A CDN works by keeping a copy of your website in various data centers. For instance, if your website is getting hosted in India and you want to efficiently expand your website to the USA, CDN will make a copy of your website and keep it in a data center in the USA.
Therefore, when a prospect from the USA visits your website, your data will be pulled from the nearest location, resulting in an increased loading speed. According to the best web development company in New Jersey, Cloudflare and MaxCDN are among the best CDN services that you can use.
Cleanup WordPress Database
Deleting unwanted data like spam comments, old drafts of your content and even unwanted plugins and themes will significantly reduce the size of your database and speed up your WordPress.
If your webpage has content that stretches to 5000 or even 10,000 words, along with images and other objects, it might take “ages” to load.
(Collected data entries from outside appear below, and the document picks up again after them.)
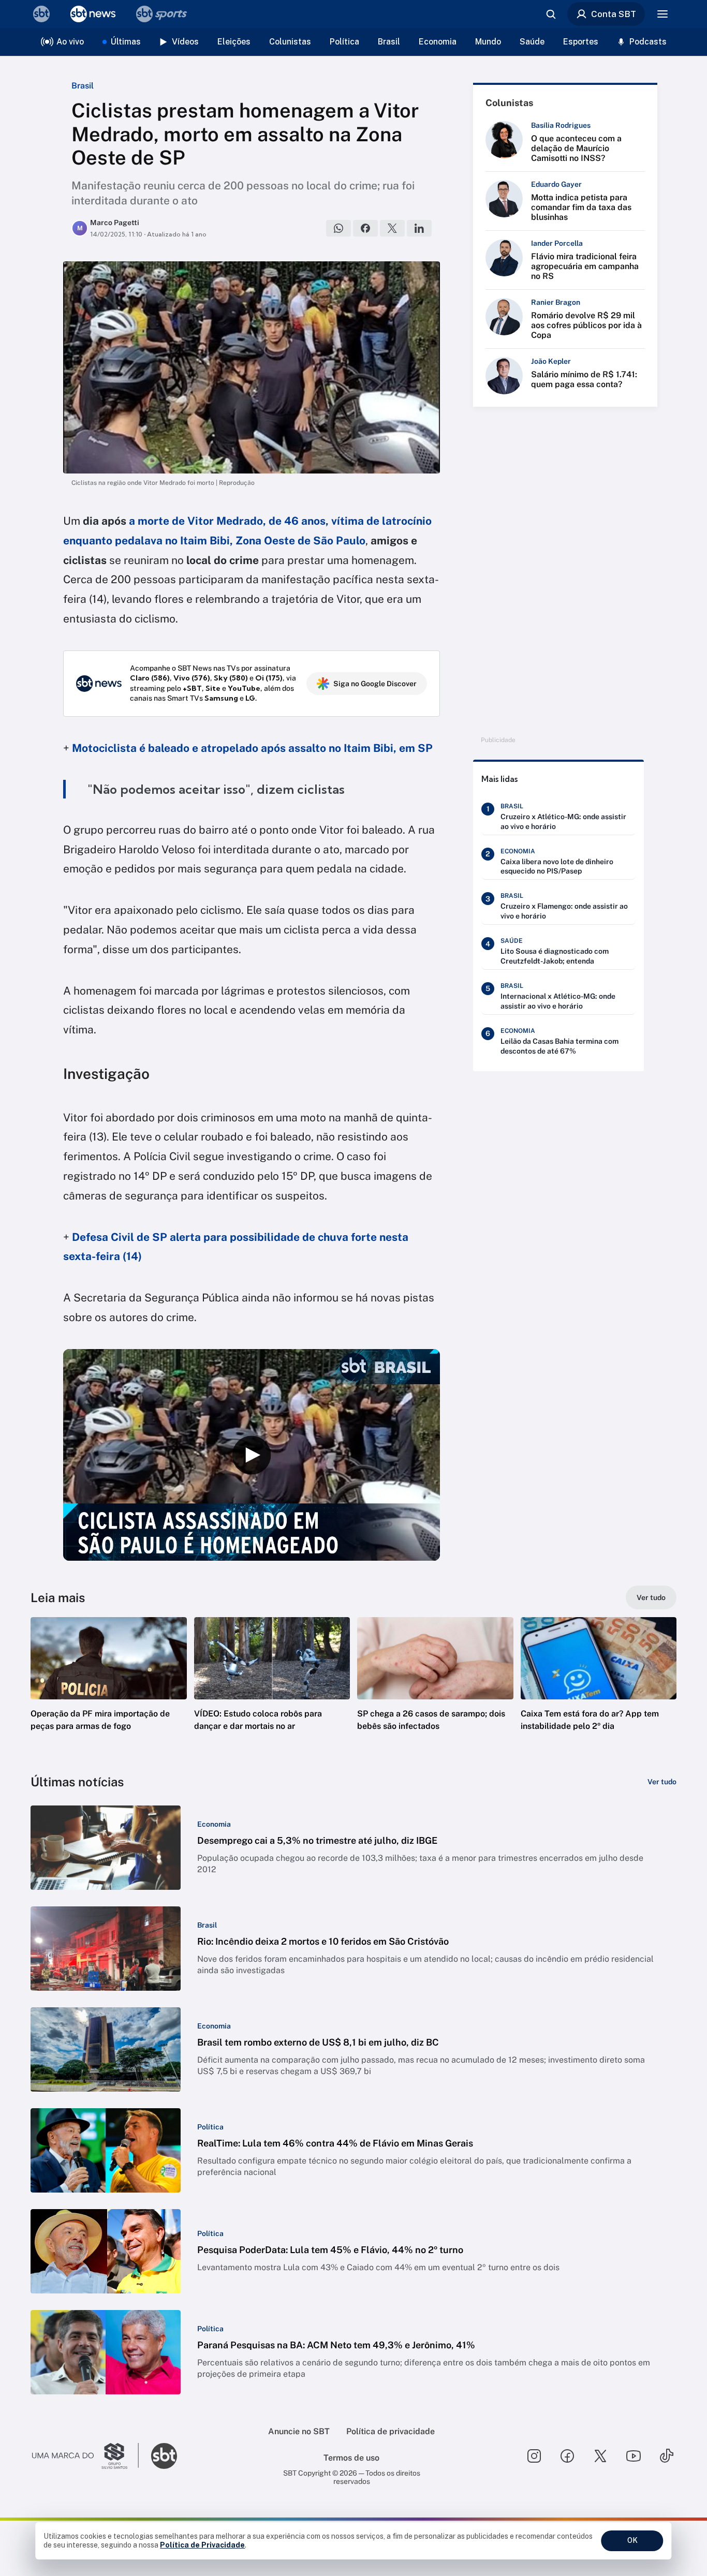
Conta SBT (613, 14)
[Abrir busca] (550, 14)
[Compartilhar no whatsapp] (338, 228)
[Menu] (662, 14)
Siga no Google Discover (375, 683)
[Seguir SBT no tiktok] (666, 2456)
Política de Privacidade (202, 2545)
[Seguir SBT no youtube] (633, 2456)
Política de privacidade (390, 2431)
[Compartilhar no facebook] (365, 228)
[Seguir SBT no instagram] (534, 2456)
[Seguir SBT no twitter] (600, 2456)
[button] (109, 1689)
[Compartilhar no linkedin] (419, 228)
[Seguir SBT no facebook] (567, 2456)
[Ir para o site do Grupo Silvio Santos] (85, 2456)
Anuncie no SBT (299, 2431)
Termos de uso (351, 2458)
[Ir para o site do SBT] (164, 2456)
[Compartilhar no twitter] (392, 228)
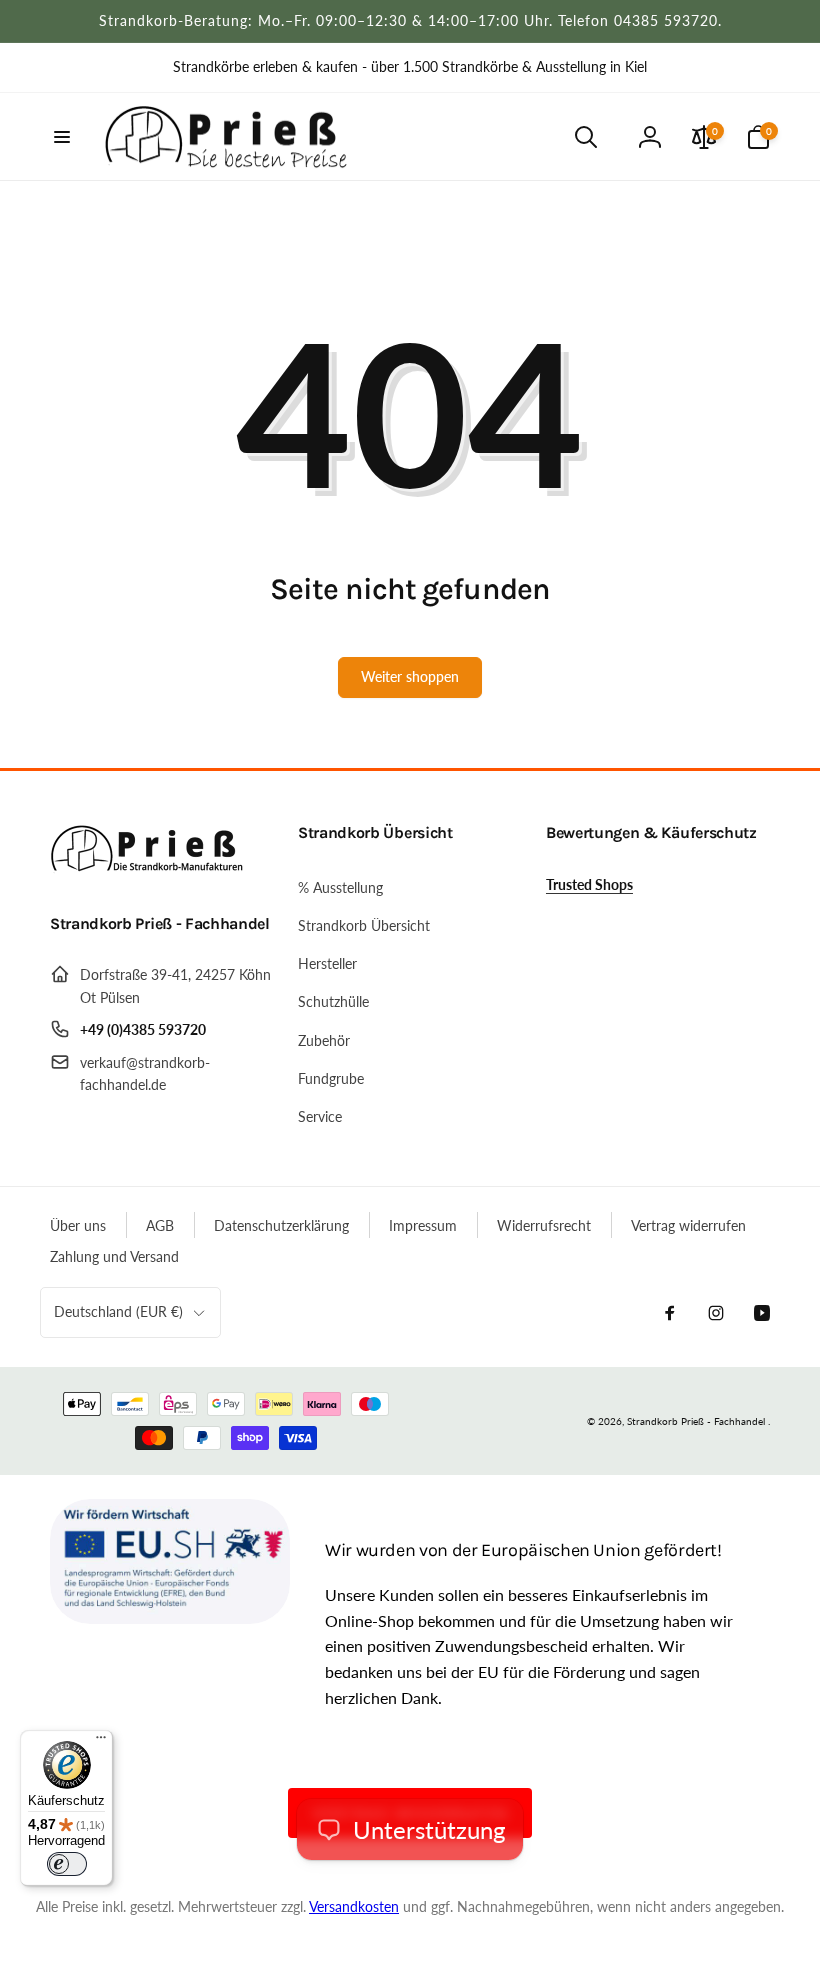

This is where lazy loading can help, according to Digital Googly, a web development company in New Jersey.
Lazy loading is the practice of delaying loading your website data or objects until they’re actually needed to improve performance and save system resources. For example,if your web page has a high-quality image that a user has to scroll down to see, you can display a placeholder and lazy load the full image only when the user scrolls down to its location. The approach quickens the load time of web pages and conserves server and client resources. It encourages visitors with less efficient internet connections to check out your content, reducing your bounce rates significantly.